There have also been reports on the Coogee Local Loop page of snorkellers cleaning up masks from the ocean floor along Coogee.
The biggest effect of mask pollution is not seen by the human eye. Once they are in our oceans, surgical masks leech microplastics into the water.
Ocean charity Take 3 for the Sea says that an artificial ageing experiment on surgical masks estimated that in 2020 alone, somewhere up to 31,200 tons of microplastic waste could have entered oceans just from single-use face masks.
According to National Geographic, microplastics can block the intestinal tracks of aquatic animals and diminish the urge to eat, causing animals to unintentionally starve, and die.
This pollution increases the importance of community action, whether as individuals, as part of groups such as Live the Difference Now and Rose Bay group Splash without the Trash.
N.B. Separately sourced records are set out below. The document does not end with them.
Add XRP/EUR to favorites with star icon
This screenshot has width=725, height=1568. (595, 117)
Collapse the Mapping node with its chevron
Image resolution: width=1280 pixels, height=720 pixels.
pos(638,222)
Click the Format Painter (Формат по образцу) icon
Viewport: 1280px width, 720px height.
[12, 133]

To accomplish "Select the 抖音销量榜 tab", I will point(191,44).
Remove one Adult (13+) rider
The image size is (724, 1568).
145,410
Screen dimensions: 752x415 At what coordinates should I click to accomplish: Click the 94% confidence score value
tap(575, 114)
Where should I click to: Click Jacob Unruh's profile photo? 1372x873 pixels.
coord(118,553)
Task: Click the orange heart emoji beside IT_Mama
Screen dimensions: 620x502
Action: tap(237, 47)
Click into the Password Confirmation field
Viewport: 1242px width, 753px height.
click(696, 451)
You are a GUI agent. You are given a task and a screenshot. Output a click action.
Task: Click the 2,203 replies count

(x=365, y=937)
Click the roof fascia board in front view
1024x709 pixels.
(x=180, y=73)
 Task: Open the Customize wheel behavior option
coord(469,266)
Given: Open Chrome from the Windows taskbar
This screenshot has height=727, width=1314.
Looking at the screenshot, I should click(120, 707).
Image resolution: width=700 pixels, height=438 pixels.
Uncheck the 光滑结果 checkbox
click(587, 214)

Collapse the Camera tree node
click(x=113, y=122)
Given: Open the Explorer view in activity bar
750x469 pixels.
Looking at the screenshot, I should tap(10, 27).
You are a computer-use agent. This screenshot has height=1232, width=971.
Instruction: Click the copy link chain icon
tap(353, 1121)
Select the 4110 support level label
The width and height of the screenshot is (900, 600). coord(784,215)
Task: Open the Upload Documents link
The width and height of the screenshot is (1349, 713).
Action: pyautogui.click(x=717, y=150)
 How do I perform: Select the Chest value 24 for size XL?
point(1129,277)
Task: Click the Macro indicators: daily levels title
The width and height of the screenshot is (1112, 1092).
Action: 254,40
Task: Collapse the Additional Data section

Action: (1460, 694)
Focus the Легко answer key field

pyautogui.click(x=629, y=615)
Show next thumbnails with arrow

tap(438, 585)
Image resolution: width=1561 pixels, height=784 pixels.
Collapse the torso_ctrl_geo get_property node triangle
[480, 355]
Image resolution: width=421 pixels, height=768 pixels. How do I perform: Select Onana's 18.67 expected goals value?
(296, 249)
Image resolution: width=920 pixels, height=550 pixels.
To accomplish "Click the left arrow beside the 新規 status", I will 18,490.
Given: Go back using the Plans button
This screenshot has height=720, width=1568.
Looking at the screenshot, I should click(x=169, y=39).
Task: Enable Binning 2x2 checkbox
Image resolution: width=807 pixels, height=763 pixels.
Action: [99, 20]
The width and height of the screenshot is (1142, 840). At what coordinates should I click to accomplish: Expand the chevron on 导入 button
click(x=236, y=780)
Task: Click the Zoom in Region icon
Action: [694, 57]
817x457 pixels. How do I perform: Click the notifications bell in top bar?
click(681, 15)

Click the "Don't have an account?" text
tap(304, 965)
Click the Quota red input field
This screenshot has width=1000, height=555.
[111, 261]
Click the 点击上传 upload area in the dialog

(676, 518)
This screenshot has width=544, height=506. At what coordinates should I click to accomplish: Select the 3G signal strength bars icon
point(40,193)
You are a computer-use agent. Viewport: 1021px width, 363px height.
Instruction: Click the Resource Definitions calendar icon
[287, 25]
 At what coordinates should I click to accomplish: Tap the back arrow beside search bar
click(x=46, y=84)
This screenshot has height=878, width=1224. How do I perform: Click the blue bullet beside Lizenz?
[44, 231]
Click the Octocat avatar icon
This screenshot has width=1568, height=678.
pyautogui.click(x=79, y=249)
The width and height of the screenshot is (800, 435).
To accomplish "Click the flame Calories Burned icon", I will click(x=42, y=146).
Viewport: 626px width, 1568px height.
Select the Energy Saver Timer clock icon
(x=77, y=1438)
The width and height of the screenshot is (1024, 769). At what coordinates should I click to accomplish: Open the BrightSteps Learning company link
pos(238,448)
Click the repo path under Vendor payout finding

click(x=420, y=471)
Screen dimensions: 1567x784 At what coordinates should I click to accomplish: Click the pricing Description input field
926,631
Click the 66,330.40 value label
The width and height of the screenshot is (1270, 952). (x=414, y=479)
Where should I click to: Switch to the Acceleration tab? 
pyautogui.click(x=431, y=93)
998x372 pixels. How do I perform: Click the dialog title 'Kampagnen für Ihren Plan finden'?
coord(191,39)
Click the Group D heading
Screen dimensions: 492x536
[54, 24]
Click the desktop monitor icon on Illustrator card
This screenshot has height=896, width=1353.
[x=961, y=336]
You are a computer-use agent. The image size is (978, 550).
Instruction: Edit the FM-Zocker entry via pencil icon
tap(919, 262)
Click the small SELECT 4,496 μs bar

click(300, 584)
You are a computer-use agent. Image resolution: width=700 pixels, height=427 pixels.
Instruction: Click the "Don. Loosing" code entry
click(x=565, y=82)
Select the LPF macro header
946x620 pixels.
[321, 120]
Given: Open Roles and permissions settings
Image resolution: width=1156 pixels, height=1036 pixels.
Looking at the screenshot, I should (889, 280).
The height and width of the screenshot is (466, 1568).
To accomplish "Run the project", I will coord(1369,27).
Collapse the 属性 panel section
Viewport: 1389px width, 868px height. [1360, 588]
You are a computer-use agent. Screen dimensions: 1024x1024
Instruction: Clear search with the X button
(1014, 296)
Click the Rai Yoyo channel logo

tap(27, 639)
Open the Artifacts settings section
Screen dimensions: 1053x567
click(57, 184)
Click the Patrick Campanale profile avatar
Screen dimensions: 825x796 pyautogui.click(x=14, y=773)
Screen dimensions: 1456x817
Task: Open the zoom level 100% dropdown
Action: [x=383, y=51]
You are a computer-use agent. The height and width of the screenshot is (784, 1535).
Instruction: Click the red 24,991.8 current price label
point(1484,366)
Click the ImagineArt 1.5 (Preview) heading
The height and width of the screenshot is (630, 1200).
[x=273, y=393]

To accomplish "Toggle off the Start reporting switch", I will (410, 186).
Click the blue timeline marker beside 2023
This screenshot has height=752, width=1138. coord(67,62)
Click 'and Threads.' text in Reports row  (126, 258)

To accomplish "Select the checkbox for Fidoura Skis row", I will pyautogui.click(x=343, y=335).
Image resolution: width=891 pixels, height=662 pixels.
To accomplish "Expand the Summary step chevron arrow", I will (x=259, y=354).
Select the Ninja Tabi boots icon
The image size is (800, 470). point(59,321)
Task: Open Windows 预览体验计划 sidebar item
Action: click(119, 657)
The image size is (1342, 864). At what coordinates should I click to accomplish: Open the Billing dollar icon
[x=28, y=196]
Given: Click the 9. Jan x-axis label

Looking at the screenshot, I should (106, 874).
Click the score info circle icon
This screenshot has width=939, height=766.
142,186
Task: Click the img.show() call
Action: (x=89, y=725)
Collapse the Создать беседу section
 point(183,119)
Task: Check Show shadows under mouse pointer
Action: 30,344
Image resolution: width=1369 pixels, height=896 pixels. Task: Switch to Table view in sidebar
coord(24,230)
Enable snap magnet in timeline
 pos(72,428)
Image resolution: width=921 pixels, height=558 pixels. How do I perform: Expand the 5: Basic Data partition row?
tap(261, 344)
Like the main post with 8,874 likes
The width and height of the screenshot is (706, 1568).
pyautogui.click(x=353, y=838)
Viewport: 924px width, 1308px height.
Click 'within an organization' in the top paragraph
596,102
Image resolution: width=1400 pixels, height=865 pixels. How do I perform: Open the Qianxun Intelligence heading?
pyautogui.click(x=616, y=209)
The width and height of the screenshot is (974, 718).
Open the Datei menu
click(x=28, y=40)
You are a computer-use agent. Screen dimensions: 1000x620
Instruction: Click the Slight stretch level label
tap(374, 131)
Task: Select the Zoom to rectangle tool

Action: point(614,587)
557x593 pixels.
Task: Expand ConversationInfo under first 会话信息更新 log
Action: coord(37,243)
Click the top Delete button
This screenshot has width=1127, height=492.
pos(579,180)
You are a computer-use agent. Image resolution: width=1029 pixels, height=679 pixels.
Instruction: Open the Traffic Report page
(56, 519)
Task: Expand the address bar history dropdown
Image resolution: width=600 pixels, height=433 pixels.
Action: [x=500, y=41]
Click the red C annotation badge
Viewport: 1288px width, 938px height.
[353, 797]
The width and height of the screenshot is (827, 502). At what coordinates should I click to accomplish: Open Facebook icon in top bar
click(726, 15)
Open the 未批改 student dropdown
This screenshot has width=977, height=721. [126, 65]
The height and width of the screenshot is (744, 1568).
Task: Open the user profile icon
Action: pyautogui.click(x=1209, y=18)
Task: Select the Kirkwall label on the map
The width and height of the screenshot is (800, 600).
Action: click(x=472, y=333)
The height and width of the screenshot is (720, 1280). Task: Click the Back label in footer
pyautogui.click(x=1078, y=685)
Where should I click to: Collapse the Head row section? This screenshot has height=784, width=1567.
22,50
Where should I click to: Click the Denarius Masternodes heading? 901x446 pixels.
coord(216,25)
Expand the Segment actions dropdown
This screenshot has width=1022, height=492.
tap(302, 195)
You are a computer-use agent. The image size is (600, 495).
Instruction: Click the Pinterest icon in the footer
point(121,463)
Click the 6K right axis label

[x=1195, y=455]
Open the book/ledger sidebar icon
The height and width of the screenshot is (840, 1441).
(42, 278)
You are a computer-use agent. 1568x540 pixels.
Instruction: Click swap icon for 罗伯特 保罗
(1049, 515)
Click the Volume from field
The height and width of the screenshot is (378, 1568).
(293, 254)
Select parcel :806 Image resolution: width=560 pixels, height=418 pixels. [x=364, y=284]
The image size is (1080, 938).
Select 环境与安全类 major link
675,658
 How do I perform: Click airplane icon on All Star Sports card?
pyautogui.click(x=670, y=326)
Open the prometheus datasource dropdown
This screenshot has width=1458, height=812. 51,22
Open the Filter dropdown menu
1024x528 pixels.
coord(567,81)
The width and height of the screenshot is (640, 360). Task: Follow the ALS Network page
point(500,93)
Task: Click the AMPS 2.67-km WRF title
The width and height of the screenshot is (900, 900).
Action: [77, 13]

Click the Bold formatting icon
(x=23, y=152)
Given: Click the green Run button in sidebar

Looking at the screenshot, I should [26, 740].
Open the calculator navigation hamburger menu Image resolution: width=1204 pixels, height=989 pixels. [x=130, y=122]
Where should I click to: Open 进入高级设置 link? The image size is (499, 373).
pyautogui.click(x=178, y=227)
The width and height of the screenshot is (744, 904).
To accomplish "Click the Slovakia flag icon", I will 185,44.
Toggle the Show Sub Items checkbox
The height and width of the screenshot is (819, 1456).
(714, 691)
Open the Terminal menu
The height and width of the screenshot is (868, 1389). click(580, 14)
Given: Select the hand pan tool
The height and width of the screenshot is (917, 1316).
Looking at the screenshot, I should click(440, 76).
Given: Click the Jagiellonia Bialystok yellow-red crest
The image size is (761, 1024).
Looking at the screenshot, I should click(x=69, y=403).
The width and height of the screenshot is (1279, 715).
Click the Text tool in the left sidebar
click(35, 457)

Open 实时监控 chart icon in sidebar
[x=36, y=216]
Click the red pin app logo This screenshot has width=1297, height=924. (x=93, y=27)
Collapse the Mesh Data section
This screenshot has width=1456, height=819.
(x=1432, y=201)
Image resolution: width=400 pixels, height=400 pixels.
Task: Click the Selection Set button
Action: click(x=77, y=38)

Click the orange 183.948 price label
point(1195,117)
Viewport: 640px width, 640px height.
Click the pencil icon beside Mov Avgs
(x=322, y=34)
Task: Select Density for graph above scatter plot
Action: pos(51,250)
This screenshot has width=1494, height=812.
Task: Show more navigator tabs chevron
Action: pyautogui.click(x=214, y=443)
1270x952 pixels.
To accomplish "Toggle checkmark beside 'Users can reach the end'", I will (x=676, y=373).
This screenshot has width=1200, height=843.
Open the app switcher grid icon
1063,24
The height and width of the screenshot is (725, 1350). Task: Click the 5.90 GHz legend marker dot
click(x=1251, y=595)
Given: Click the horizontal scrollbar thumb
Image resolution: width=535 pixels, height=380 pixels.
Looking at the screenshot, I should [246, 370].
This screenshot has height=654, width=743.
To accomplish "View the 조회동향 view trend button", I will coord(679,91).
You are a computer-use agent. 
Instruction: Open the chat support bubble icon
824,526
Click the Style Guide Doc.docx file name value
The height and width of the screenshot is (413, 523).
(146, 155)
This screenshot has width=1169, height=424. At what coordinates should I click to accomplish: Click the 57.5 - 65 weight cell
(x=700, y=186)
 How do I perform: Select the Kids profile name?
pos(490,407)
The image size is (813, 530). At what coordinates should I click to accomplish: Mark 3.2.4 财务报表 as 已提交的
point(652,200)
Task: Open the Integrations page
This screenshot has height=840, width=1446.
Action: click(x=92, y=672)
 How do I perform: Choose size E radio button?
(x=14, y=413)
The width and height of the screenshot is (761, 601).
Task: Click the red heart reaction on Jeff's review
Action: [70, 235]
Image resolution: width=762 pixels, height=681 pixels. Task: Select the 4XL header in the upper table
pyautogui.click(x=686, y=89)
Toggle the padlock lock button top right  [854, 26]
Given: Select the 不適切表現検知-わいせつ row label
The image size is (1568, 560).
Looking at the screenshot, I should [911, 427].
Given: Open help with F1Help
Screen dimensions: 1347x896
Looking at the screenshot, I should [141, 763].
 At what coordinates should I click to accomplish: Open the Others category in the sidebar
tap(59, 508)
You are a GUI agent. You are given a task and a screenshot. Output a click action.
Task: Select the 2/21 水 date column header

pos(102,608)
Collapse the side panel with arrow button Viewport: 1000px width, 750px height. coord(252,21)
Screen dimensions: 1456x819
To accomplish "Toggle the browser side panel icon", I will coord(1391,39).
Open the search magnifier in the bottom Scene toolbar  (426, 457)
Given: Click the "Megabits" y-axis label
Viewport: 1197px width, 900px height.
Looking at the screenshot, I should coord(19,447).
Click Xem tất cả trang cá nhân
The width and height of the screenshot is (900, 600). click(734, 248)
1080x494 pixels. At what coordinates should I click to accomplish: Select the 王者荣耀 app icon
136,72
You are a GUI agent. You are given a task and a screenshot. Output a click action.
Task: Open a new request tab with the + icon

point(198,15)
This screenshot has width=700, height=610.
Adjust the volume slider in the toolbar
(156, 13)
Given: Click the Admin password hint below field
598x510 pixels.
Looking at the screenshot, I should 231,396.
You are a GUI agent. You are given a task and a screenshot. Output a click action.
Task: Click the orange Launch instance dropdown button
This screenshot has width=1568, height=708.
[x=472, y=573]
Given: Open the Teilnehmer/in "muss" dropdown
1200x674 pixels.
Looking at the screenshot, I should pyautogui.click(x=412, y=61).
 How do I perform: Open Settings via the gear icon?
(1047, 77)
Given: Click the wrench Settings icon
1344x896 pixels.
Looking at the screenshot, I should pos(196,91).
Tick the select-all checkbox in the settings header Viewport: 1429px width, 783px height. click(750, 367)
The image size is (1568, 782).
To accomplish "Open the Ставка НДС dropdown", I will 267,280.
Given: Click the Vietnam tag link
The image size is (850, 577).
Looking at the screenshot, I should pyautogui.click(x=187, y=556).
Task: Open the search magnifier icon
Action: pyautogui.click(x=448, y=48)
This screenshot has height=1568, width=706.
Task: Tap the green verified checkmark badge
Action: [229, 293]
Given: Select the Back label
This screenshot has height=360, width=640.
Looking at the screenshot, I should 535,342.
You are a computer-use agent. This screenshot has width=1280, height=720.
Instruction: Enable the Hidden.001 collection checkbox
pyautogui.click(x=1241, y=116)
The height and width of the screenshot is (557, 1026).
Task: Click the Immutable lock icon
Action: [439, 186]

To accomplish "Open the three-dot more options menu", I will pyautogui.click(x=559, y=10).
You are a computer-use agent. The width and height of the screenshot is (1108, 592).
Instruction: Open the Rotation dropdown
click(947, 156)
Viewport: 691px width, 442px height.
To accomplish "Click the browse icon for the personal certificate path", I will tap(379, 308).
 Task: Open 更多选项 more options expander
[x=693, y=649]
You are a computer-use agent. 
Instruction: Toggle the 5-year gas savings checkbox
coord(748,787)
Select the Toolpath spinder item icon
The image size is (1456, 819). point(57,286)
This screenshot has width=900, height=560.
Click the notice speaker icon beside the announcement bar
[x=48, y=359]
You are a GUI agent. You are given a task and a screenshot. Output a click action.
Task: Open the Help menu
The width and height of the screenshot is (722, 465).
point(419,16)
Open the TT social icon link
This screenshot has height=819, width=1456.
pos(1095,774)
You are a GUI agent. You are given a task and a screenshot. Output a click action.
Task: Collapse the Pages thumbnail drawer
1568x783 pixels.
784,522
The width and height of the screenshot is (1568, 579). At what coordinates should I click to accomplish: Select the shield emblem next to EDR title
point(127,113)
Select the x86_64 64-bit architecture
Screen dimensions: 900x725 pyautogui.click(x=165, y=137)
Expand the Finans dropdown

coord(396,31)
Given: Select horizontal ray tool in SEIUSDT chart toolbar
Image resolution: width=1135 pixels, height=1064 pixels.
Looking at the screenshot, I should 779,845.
Splash without the trash works in co-operation with Oz Paddle Rose Bay Aquatic Hire to run monthly volunteer clean-ups both along the shore and in the water at Rose Bay with volunteers using Kayaks or Stand-up Paddleboards to collect rubbish.
Splash Without the Trash won a $2000 Community Environment from Woollahra Council to continue their work in ocean clean-ups.
Eastern Suburbs residents can do their bit to reduce mask pollution by using reusable masks where possible.
Even better, if you’re in the position to spend some of your daily walks cleaning up our coastlines, grab some gloves and pick up some masks and other rubbish while you spend some time outside. And, of course, don’t chuck your masks on the ground.